Thursday, April 7, 2011

Patience [sic]

I set off at 6.13 this morning and entered the “car park” at 6.27, which was not bad going really.  (Another example of my time exclusion theory of traffic, ie there are times it is impossible to arrive at a destination – you can leave at say 6.13 and arrive at 6.27, but if you left at 6.20 you wouldn’t arrive until 6.40 – it is impossible to arrive at 6.30.)  The majority of the route is sign-posted at 100 km/h, although I think that is too fast for the road environment and the traffic level.  I usually hover between 80 and 90 km/h.

The delays occur at the roundabouts, where most of the smashes occur too.  Sadly, they are generally not low speed crashes, as oncoming or “interfering” traffic seems to encourage a race to the death; and inspires acts of blinding stupidity and aggression.

My appointment isn’t until “after 7 am”, when the physiotherapy department opens.  If I don’t arrive by 6.30, there are no legal parking places left, certainly none under shade cloth.  Shady parking spaces are a premium and necessary.  The thermometer outside the kitchen window showed 24 at 5.15, which is cooler than yesterday, and today it is not as humid.  Too hot for the hour if you ask me, but I know it will only get worse:  we were blessed with an extended “winter” this year as it is only now heating up.  In past years it is usually 45 during the day by now.

I think I have been itching to write about Exile-land, to get it off my chest, as it were.  The last two poems I posted on Written in Exile  were definitely linked to this urge.  ‘Should I Disrobe?’  I think I answered yesterday here.  I would like to say a few words about ‘Flamenco Boy’.

I expect I will write quite a bit about two non-human sorts of creatures (safer really as I am less likely to offend them): cats and peacocks.  I live with two cats who own me, two street cats from Malaysia who will have a starring role in a future post no doubt.  I am not a mad “cat lady”.  Well, I might be, but I am not admitting to it.  Let me say at this point that there are several orphaned cats who live on or near the compound.

I am not, emphatically, a “peacock person”.  Before we moved here, I was dimly aware of peacocks as donors of fine feathers and having somewhat cranky natures.  Now we seem to be intimates.  One morning on my walk I counted 19 (nineteen) marching up the road in the opposite direction – a flock of peacocks, peahens and indeterminate juveniles.  They usually wander in smaller groups of two, or three or five.  They often visit the garden to hunt for peacock grub in amongst my plants.  They parade along the top of the walls, or recline on my scrap of patio and sometimes they poke their heads in through the back door – if I haven’t got there fast enough to close it. 

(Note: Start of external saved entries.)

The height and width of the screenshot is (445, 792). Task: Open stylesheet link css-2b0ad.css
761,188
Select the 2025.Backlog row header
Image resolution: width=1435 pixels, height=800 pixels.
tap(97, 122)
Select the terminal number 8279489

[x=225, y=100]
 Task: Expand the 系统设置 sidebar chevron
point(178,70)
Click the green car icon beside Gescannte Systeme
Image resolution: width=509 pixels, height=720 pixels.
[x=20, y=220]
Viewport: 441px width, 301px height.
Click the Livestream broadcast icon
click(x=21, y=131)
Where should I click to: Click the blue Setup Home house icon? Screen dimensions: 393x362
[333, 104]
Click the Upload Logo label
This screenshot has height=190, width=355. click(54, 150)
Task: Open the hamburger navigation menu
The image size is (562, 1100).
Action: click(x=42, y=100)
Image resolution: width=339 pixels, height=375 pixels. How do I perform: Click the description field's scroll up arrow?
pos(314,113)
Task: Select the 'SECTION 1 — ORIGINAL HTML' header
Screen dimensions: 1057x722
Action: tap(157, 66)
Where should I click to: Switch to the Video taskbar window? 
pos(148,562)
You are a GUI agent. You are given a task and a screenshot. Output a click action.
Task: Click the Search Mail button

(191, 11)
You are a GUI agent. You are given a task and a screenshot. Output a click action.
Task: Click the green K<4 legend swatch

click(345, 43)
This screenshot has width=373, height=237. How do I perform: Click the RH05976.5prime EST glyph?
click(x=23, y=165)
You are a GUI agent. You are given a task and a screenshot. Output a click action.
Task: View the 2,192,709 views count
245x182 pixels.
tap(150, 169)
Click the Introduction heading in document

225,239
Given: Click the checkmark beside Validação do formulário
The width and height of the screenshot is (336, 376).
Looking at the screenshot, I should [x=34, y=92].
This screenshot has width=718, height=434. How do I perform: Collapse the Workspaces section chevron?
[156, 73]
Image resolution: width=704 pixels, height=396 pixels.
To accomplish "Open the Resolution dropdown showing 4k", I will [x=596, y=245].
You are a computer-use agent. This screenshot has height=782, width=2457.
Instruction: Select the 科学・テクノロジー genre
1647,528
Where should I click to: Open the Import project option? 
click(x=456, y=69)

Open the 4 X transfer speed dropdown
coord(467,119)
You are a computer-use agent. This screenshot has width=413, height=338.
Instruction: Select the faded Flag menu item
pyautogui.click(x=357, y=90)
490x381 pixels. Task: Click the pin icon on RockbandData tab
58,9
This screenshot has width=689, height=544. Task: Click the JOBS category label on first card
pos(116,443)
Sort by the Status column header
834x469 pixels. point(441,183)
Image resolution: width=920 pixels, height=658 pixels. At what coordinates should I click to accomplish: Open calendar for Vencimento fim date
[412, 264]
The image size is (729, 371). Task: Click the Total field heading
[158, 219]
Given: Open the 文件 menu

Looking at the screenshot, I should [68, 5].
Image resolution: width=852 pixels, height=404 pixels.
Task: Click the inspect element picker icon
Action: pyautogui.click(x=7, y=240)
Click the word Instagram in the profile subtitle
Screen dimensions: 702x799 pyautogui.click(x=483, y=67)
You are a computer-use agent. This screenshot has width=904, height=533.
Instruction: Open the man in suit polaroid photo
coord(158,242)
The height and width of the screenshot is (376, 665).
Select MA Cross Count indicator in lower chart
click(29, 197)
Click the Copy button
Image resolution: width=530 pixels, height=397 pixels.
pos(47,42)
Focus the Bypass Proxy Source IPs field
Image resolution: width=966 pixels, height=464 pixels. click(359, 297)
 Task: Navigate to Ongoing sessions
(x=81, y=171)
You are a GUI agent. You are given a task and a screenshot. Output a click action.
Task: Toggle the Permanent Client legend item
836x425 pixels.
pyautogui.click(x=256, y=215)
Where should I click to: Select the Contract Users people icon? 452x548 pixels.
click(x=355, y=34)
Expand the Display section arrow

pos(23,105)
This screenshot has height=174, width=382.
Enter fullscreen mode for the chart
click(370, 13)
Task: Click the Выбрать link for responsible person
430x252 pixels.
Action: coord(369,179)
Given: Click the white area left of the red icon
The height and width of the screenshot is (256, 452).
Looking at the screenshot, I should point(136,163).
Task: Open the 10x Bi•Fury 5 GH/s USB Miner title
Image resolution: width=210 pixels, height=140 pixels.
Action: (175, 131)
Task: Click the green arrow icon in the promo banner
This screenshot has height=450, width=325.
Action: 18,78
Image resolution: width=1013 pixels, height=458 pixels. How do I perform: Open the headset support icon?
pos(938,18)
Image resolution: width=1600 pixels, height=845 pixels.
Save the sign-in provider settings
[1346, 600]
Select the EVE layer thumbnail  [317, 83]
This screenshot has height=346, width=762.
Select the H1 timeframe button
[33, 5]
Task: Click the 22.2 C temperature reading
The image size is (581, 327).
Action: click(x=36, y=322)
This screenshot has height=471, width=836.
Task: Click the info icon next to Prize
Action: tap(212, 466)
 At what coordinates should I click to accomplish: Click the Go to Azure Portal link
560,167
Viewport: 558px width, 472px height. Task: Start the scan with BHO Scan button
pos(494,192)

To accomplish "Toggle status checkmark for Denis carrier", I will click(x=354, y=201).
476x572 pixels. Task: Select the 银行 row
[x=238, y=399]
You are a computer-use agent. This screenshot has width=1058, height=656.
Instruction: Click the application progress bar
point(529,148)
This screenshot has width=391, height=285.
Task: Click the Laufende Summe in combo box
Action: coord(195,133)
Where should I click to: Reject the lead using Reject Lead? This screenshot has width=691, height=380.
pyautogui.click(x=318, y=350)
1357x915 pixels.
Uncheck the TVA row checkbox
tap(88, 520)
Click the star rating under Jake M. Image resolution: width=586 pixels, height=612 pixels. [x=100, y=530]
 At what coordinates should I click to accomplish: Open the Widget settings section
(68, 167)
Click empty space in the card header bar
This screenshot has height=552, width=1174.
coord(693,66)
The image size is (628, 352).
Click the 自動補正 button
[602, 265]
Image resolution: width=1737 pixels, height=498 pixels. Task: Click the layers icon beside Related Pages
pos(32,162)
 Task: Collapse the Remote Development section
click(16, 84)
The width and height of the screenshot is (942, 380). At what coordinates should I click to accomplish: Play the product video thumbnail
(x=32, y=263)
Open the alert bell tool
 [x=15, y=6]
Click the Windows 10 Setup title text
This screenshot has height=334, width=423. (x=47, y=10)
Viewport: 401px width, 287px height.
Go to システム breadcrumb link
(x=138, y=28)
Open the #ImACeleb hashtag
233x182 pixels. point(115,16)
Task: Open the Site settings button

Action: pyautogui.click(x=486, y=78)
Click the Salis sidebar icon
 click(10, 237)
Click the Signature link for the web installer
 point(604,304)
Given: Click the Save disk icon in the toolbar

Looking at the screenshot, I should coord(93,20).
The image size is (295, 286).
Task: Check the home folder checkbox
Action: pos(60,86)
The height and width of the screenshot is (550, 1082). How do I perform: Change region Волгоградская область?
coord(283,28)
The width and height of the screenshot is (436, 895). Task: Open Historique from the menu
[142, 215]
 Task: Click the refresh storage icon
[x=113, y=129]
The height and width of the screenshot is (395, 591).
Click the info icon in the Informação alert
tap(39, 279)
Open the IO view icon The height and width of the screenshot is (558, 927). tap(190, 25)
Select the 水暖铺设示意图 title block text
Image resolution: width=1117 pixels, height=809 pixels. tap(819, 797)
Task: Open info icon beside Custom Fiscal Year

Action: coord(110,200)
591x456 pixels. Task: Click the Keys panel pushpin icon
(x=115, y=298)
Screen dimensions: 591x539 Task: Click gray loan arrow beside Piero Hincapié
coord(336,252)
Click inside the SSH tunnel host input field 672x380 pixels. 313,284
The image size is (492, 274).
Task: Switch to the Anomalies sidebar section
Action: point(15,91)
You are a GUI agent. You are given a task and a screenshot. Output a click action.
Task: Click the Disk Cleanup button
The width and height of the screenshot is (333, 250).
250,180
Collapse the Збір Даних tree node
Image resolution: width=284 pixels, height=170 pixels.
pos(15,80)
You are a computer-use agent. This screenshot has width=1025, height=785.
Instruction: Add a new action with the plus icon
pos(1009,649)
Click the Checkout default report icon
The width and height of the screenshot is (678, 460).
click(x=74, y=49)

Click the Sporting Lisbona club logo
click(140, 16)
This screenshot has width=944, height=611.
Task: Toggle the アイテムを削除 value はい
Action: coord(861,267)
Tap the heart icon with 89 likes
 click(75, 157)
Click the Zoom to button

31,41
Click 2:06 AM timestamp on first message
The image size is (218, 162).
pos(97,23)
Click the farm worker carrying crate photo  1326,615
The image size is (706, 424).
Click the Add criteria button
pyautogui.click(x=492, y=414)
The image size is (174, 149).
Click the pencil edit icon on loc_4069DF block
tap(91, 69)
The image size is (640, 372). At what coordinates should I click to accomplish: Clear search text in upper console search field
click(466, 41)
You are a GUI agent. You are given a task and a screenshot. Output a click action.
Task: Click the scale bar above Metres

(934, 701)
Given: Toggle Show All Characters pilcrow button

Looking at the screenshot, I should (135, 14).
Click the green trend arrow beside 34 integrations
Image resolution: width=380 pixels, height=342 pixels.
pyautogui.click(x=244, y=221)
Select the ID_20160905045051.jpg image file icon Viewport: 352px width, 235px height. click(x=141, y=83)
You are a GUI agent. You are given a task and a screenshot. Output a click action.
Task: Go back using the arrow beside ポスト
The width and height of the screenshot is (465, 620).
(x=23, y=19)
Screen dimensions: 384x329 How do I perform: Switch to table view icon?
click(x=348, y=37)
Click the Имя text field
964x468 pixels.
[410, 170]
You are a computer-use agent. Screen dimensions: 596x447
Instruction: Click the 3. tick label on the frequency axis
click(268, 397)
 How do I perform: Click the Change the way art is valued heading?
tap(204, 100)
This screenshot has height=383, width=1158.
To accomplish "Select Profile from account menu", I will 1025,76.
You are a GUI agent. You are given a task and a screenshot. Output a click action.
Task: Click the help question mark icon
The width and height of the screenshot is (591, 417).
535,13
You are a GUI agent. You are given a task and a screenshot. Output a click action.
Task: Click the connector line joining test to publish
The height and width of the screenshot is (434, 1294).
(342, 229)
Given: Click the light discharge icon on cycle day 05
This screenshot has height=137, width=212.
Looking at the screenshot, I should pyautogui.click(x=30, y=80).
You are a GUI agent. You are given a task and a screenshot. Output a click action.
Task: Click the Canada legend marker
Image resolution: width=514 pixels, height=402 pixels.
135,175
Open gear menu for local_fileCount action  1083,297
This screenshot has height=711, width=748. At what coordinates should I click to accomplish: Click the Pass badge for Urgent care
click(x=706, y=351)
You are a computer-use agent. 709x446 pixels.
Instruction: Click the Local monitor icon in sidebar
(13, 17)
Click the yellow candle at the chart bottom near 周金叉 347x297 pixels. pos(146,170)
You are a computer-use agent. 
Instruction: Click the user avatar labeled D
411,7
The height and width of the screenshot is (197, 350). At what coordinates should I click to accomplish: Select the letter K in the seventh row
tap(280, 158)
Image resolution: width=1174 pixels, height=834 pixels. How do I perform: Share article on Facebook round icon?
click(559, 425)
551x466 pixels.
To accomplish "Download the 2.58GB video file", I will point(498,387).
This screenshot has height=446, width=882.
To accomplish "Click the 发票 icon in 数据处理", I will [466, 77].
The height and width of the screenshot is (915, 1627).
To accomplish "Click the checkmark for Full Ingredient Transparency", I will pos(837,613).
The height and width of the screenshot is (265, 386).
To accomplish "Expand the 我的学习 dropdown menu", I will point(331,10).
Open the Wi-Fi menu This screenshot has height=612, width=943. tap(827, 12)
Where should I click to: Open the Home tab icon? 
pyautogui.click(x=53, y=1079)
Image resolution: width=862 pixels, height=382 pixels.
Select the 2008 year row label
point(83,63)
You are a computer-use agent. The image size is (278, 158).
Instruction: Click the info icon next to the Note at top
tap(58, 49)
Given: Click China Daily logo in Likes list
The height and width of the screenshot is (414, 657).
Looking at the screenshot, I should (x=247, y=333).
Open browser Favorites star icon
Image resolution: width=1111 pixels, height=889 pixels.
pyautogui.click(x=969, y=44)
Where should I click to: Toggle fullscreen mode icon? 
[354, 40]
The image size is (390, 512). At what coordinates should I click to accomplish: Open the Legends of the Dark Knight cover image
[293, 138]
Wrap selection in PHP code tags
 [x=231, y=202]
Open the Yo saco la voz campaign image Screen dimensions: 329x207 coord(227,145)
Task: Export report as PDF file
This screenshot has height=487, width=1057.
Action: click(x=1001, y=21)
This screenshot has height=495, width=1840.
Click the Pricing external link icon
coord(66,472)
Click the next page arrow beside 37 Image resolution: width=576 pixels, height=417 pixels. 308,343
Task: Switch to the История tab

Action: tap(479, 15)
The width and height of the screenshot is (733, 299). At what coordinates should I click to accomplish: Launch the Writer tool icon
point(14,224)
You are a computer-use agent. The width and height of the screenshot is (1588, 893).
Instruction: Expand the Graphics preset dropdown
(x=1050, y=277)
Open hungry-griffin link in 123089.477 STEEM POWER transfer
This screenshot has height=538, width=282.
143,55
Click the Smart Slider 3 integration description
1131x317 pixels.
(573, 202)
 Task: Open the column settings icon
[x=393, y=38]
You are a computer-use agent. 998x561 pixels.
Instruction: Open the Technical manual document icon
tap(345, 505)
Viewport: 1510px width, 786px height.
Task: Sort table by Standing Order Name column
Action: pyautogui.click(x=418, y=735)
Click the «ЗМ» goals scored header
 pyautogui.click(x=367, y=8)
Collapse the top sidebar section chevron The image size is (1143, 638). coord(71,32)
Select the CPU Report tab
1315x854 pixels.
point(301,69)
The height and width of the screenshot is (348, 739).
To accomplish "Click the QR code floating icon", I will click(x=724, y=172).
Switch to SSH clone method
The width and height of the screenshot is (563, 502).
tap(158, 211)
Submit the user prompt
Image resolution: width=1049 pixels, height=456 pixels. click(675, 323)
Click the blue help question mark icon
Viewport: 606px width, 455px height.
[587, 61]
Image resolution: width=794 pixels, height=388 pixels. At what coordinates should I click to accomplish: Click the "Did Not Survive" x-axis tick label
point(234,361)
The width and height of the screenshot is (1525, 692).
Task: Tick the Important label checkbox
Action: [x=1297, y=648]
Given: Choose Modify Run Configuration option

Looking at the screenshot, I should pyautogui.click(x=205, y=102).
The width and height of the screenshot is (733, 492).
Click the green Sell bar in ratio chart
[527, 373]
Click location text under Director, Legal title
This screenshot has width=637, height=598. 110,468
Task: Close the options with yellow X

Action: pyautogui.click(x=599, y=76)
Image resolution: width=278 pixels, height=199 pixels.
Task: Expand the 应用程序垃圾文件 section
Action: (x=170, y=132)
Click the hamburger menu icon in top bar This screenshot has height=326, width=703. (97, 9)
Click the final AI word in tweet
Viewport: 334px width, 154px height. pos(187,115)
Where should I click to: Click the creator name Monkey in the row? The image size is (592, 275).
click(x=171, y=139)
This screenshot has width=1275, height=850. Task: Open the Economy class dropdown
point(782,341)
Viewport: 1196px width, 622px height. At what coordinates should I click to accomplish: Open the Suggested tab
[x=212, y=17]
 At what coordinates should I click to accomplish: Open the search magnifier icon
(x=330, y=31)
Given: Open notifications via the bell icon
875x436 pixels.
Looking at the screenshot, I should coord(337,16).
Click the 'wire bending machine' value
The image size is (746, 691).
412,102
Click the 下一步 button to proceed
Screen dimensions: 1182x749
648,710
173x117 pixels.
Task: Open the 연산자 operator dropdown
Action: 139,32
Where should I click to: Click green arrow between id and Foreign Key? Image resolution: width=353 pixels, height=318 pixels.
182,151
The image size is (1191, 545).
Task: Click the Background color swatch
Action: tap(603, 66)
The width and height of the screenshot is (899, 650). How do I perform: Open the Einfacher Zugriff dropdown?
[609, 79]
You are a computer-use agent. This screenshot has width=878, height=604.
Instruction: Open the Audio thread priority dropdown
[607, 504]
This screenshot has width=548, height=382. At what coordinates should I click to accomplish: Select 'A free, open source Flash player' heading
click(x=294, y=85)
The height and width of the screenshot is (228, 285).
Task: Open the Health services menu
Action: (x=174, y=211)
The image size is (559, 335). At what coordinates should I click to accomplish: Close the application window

My cats do not like them.  The smaller one stands her ground as if to say ‘You may be big, but you are a bird.  I am a cat.  This is my garden.  Prepare to die!’  Not that she has ever tried to take one on.  The big cat runs inside and hides under a chair.

The peacock that illustrates ‘Flamenco Boy’ was tapping on my bedroom window one day a few years ago, challenging his reflection to a duel.  Afterwards I noticed there was blood on the glass where he’d hit himself.  I tried to get his picture but only caught up with him in the street.  I like the way the photo captures his swinging tail and his lifting feet;  otherwise it is quite grainy and rough.  (I do not consider myself a photographer by any means.  Technology simply frustrates me.)



It is nearly time to go in.

There are cars circling looking for a parking place and people pull up beside me and glare when I shake my head to say ‘No, I’m not leaving, sorry.’


x

2 comments:

Dave King said...

This has so many overtones for me. Car parks and roundabouts are almost the definitive images of our civilisation. Peacocks are definitely not. When they come together you have the potential for so much.. poetry, magic realism, all sorts!

LeAnn said...

Hi~
Thank you for stopping by my blog, Isabel!
Ah peacocks! So pretty! So odd and the calls they make!! Good grief it must be noisy at your house!